Préparation et riposte aux situations d'urgence

Coronavirus du syndrome respiratoire du Moyen-Orient (MERS-CoV) – République de Corée

Bulletin d’information sur les flambées épidémiques
25 octobre 2015

Le 12 octobre 2015, le point focal national RSI pour la République de Corée a donné des informations concernant un cas précédemment notifié d’infection par le coronavirus du syndrome respiratoire du Moyen-Orient (MERS-CoV). Le patient, sorti de l’hôpital le 3 octobre après deux tests consécutifs négatifs à la recherche du MERS-CoV par PCR a été de nouveau hospitalisé avec une fièvre le 11 octobre et a donné un test positif pour le MERS-CoV le 12 octobre.

Informations détaillées sur le cas

Le patient, un homme de 35 ans, a présenté des symptômes le 11 octobre et il est allé consulter dans un hôpital. Il a été transféré dans un autre établissement pour être placé en isolement. Le patient, qui a d’autres pathologies, a donné un résultat positif à la recherche du MERS-CoV le 12 octobre. Le 14 octobre, on a indiqué que son état s’améliorait. La recherche des contacts parmi les membres de la famille et parmi le personnel de santé se poursuit.

Les antécédents médicaux du patient sont les suivants : il a été exposé à un cas d’infection par le MERS-CoV confirmé en laboratoire le 27 mai. Il a été hospitalisé et placé en isolement le 6 juin. Il a donné un test initial positif à la recherche du MERS-CoV le 7 juin, puis transféré dans un autre hôpital pour être placé en isolement le 3 juillet. Il est sorti de cet hôpital le 3 octobre après avoir donné consécutivement deux tests négatifs le 1er octobre.

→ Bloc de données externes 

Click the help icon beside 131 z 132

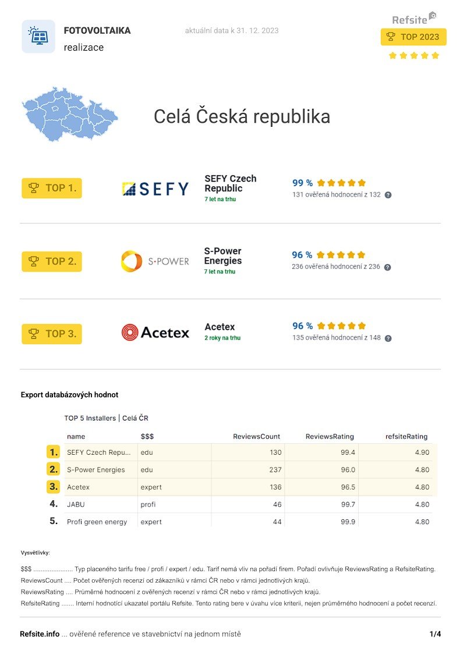tap(388, 195)
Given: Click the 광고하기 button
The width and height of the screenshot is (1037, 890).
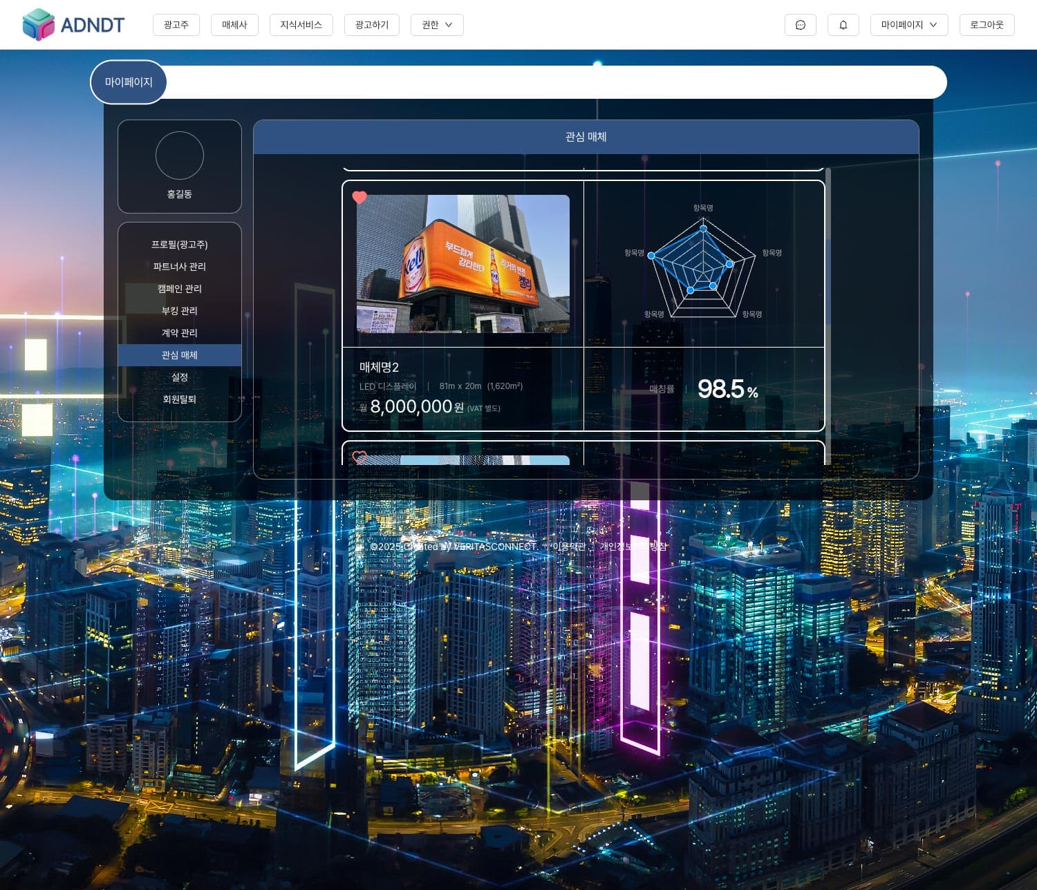Looking at the screenshot, I should [x=371, y=25].
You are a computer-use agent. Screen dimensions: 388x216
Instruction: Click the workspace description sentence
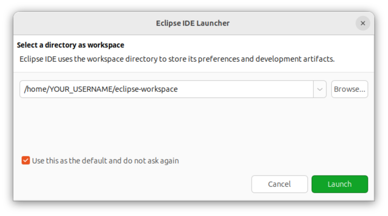176,59
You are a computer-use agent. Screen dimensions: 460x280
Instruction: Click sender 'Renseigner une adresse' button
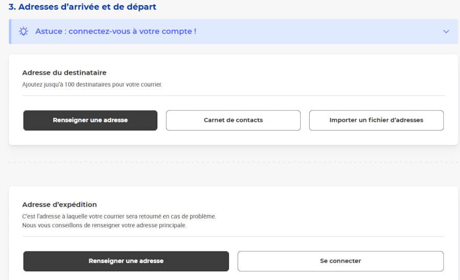coord(126,261)
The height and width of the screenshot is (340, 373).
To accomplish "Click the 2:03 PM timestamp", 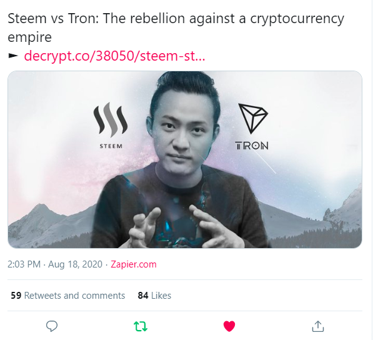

Jusqu’à présent, au total 186 cas d’infection par le MERS-CoV, dont 36 mortels, ont été associés à la flambée en République de Corée.

Situation mondiale

À l’échelle mondiale, depuis septembre 2012, 1595 cas d’infection par le MERS CoV, confirmés en laboratoire, ont été notifiés à l’OMS, dont au moins 571 mortels.

Conseils de l’OMS

Compte tenu de la situation actuelle et des informations disponibles, l’OMS encourage tous les États Membres à poursuivre leur surveillance des infections respiratoires aiguës et à examiner avec soin toute présentation inhabituelle.

L’application des mesures de prévention et de lutte contre l’infection est essentielle pour éviter la propagation éventuelle du MERS-CoV dans les établissements de soins. Il n’est pas toujours possible d’identifier rapidement les patients porteurs de ce virus car, comme pour d’autres infections respiratoires, les premiers symptômes ne sont pas spécifiques.

Les soignants devront donc toujours appliquer systématiquement les précautions standard à tous les patients, quel que soit leur diagnostic. Ils devront compléter les précautions standard par les précautions gouttelettes lorsqu’ils dispensent des soins à des patients présentant des symptômes d’infection respiratoire aiguë. Il leur faudra aussi adjoindre à ces mesures les précautions contact et le port d’une protection oculaire pour s’occuper de cas probables ou confirmés d’infection par le MERS CoV; les précautions aériennes devront être mises en œuvre lors de l’exécution d’actes générant des aérosols.

Jusqu’à ce que l’on en sache plus sur le MERS-CoV, les personnes atteintes de diabète, d’insuffisance rénale ou de maladie pulmonaire chronique ou encore les individus immunodéprimés seront considérés comme à haut risque de maladie grave en cas d’infection par le MERS CoV. Il faut par conséquent respecter les règles ordinaires d’hygiène, comme se laver régulièrement les mains.`

L’OMS reste vigilante et surveille la situation. Compte tenu de l’absence de preuves d’une transmission interhumaine soutenue dans la communauté, l’OMS ne recommande pas l’application de procédures spéciales aux points d’entrée, ou de restrictions aux déplacements ou au commerce en rapport avec cet événement.

Les autorités de santé publique dans les pays hôtes préparant des rassemblements de masse doivent veiller à ce que toutes les recommandations et orientations publiées par l’OMS sur le MERS CoV aient été dûment prises en considération et diffusées auprès des responsables concernés. Elles doivent planifier la mobilisation de capacités d’intervention supplémentaires pour s’assurer que les visiteurs participant aux rassemblements de masse puissent être accueillis par les systèmes de santé.